■ DATASET ENTRIES ■
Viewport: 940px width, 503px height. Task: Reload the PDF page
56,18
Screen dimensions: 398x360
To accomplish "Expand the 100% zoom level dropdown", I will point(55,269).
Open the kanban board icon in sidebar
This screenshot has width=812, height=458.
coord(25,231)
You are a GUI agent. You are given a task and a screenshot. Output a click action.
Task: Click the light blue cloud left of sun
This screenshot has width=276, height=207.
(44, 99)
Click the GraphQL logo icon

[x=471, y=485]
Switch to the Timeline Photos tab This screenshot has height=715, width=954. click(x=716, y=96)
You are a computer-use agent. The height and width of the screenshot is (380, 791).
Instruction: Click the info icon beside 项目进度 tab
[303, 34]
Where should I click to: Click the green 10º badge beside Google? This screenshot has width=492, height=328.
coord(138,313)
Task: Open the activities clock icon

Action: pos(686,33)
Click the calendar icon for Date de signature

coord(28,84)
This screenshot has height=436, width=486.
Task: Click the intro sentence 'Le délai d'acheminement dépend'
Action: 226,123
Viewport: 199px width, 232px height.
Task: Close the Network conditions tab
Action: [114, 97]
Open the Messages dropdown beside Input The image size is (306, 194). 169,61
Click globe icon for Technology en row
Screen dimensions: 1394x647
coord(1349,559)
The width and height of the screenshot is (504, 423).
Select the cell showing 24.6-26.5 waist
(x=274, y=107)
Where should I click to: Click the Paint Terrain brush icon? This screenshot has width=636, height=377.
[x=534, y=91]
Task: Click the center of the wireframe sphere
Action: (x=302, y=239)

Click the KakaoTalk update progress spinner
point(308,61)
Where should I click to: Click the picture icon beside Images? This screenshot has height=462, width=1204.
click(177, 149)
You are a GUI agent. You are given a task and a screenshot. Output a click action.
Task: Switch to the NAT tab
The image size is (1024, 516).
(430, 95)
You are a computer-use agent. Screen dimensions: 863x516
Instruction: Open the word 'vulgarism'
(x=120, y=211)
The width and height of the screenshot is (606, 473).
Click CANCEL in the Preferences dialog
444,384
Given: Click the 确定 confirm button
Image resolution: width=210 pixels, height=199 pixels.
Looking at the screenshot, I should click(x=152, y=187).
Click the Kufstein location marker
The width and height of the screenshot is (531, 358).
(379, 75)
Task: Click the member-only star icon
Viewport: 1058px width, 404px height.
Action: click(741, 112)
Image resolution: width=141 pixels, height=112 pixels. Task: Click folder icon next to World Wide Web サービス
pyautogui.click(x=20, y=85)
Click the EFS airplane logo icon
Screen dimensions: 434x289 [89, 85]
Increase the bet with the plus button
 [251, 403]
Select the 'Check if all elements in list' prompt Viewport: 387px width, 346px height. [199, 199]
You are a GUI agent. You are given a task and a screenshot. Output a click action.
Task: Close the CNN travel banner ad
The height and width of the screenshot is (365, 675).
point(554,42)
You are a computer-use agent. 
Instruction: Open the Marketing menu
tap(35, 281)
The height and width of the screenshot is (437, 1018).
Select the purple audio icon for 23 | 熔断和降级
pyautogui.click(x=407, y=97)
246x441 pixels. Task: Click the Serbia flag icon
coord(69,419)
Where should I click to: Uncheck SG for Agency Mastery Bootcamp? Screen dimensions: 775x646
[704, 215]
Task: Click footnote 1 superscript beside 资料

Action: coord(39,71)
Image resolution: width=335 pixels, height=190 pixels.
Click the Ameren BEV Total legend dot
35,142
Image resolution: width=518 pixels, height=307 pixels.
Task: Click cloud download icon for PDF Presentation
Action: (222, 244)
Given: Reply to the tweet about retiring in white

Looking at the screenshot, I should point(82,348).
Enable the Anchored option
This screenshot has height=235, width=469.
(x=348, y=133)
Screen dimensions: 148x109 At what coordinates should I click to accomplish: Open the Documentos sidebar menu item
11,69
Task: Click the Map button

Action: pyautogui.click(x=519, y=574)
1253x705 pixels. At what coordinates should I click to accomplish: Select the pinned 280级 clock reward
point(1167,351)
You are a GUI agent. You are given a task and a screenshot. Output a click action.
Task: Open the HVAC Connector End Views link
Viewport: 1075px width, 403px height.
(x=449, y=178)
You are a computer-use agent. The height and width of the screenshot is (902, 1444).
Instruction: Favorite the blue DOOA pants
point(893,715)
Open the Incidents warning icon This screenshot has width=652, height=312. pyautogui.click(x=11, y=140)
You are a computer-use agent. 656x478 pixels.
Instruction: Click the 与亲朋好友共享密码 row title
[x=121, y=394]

■ EXERCISE INSTRUCTIONS ■
Whatever else the listing above holds, retype exactly only the lines from the one containing "246x441 pixels. Task: Click" to the one containing "Image resolution: width=335", both ends kept.

■ TASK RESULT ■
246x441 pixels. Task: Click the Serbia flag icon
coord(69,419)
Where should I click to: Uncheck SG for Agency Mastery Bootcamp? Screen dimensions: 775x646
[704, 215]
Task: Click footnote 1 superscript beside 资料

Action: coord(39,71)
Image resolution: width=335 pixels, height=190 pixels.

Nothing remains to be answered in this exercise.